A liquid is one of the states of matter. The particles in a liquid are free to flow, so while a liquid has a definite volume, it does not have a definite shape. Liquids consist of atoms or molecules that are connected by intermolecular bonds.
Examples of Liquids
At room temperature, examples of liquids include water, mercury, vegetable oil, ethanol. Mercury is the only metallic element that is a liquid at room temperature, although francium, cesium, gallium, and rubidium liquefy at slightly elevated temperatures. Aside from mercury, the only liquid element at room temperature is bromine. The most abundant liquid on Earth is water.
Properties of Liquids
While the chemical composition of liquids may be very different from each other, the state of matter is characterized by certain properties:
- Liquids are nearly incompressible fluids.
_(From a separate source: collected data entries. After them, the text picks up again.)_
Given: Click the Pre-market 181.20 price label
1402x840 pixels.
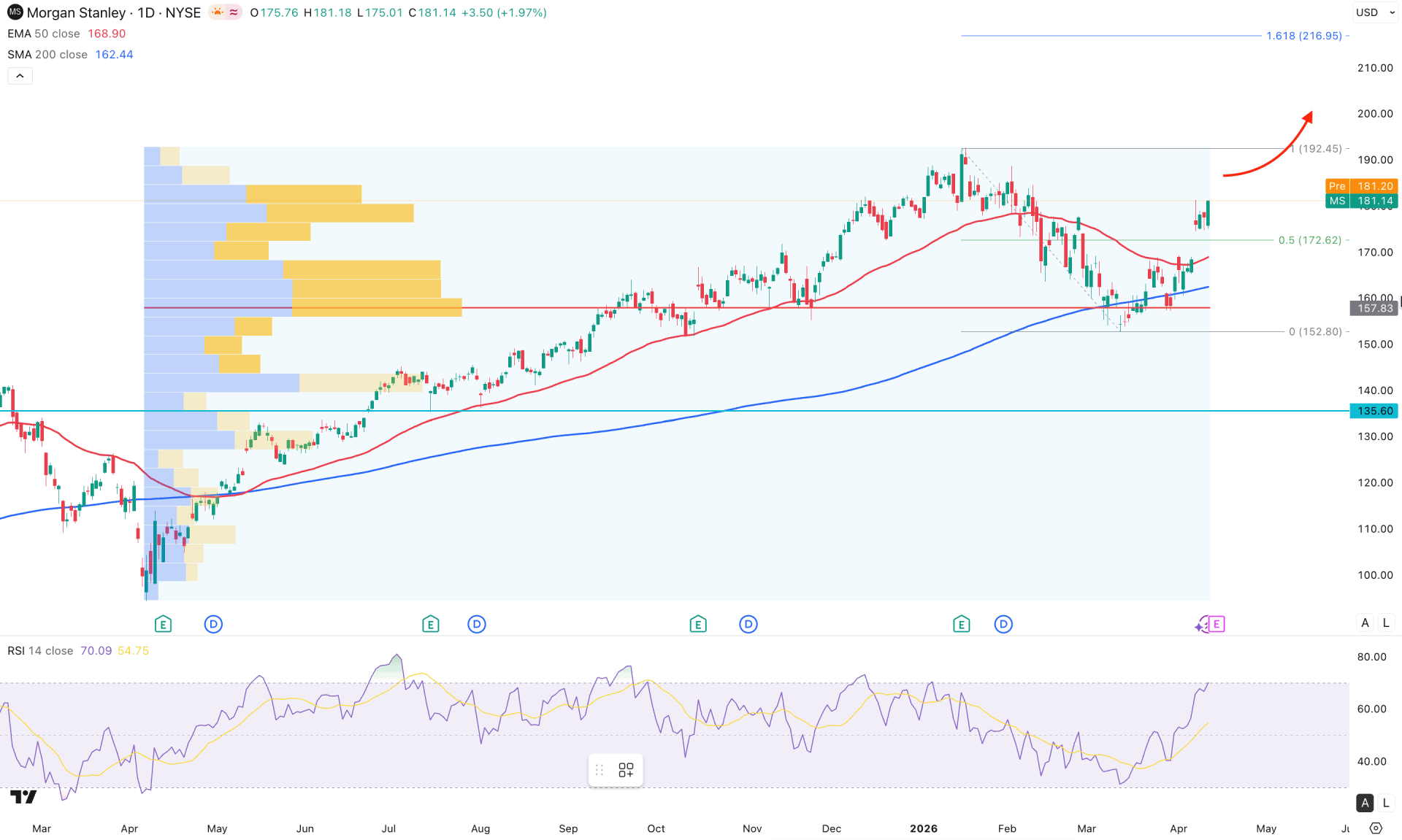Looking at the screenshot, I should [x=1361, y=186].
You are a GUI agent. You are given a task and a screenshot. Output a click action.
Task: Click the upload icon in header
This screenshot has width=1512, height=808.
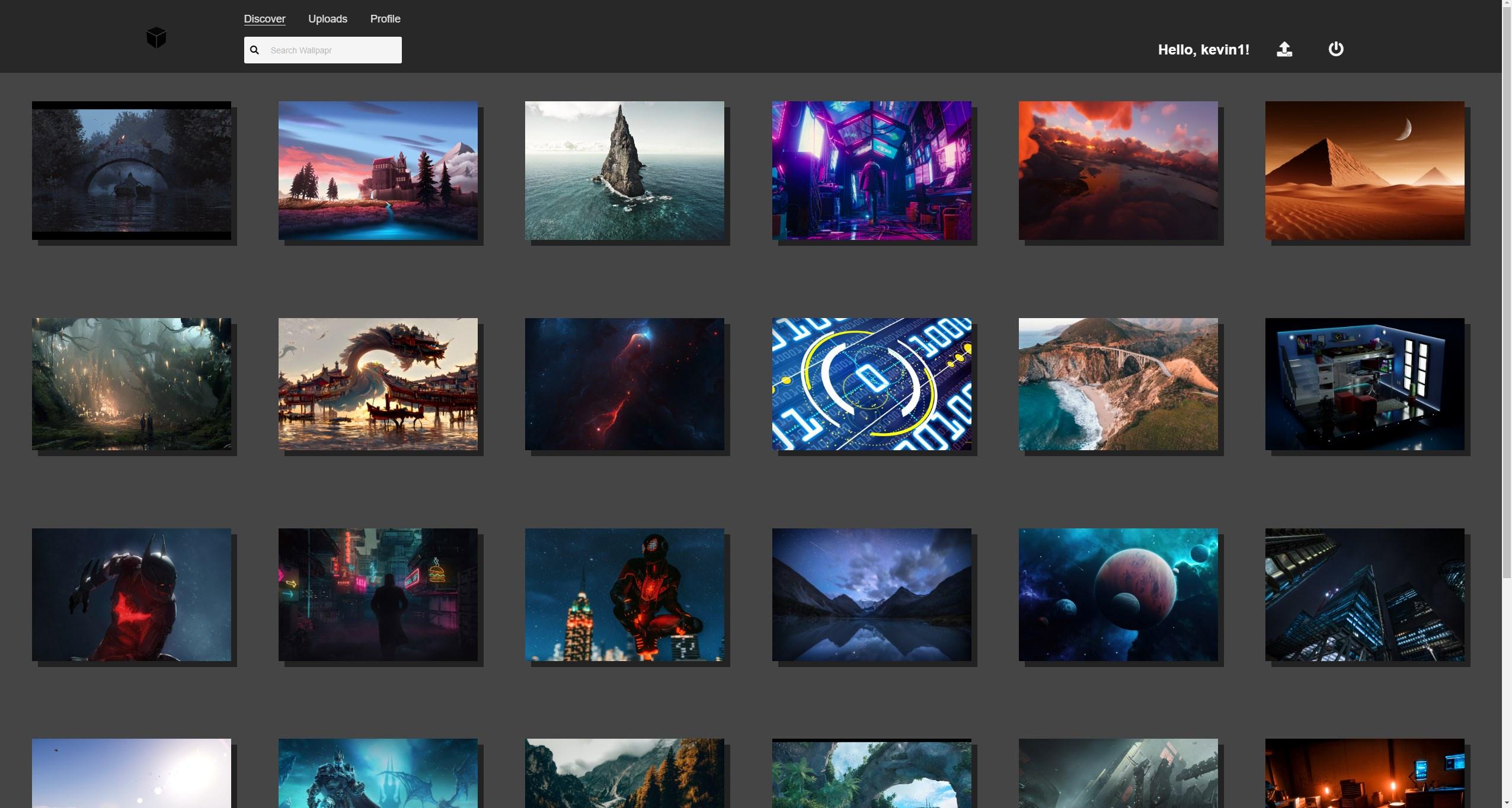point(1284,49)
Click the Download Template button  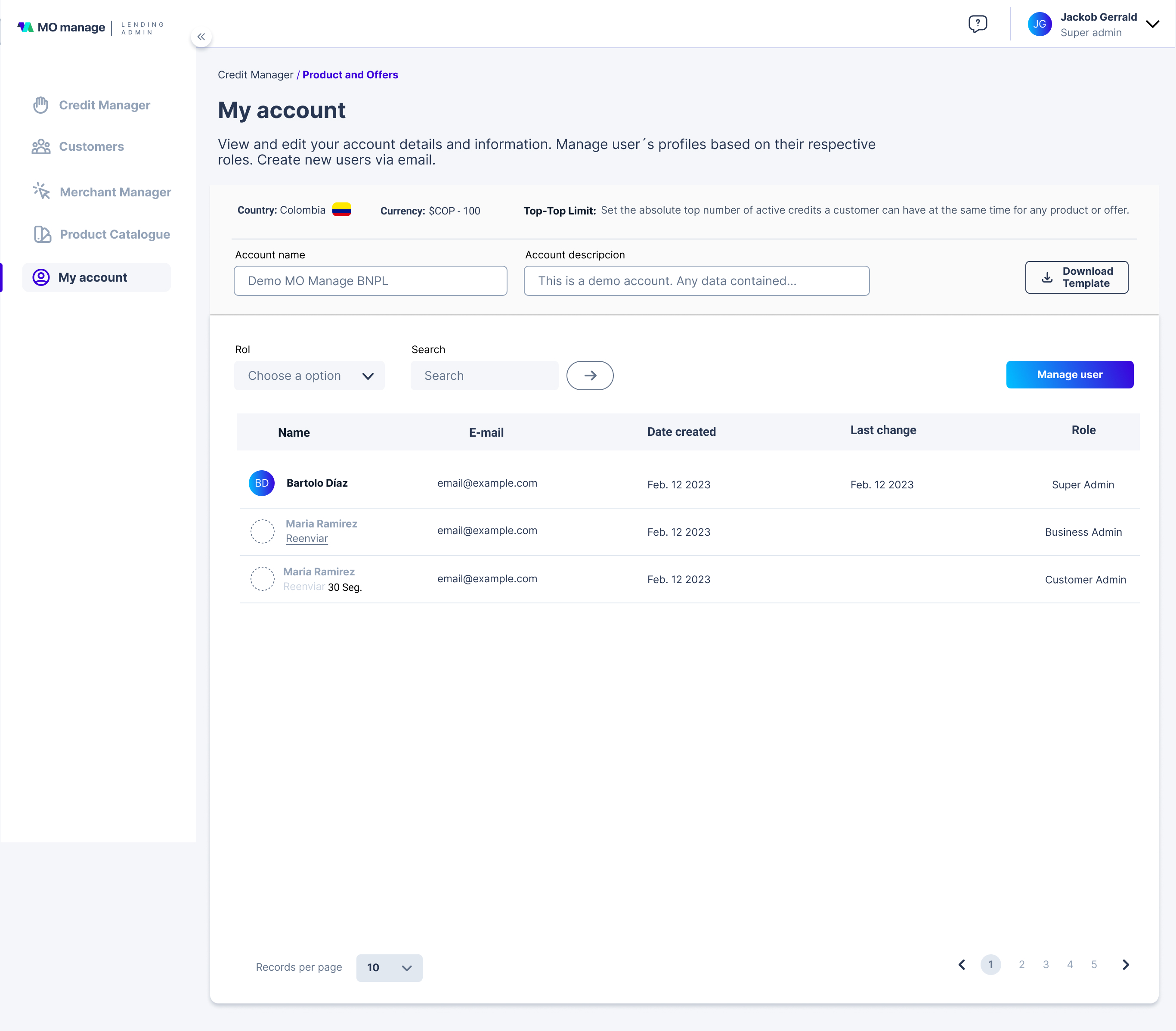(1076, 277)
In other words, even under pressure, their value only decreases slightly.
- The density of a liquid is affected by pressure, but generally, the change in density is small. The density of a liquid sample is fairly constant throughout. The density of a liquid is higher than that of its gas and usually lower than that of its solid form.
- Liquids, like gases, take the shape of their container. However, a liquid cannot disperse to fill a container (which is a property of a gas).
- Liquids have surface tension, which leads to wetting.
- Although liquids are common on Earth, this state of matter is relatively rare in the universe because liquids only exist over a narrow temperature and pressure range. Most matter consists of gases and plasma.
- Particles in a liquid have greater freedom of movement than in a solid.
- When two liquids are placed into the same container, they may either mix (be miscible) or not (be immiscible). Examples of two miscible liquids are water and ethanol. Oil and water are immiscible liquids.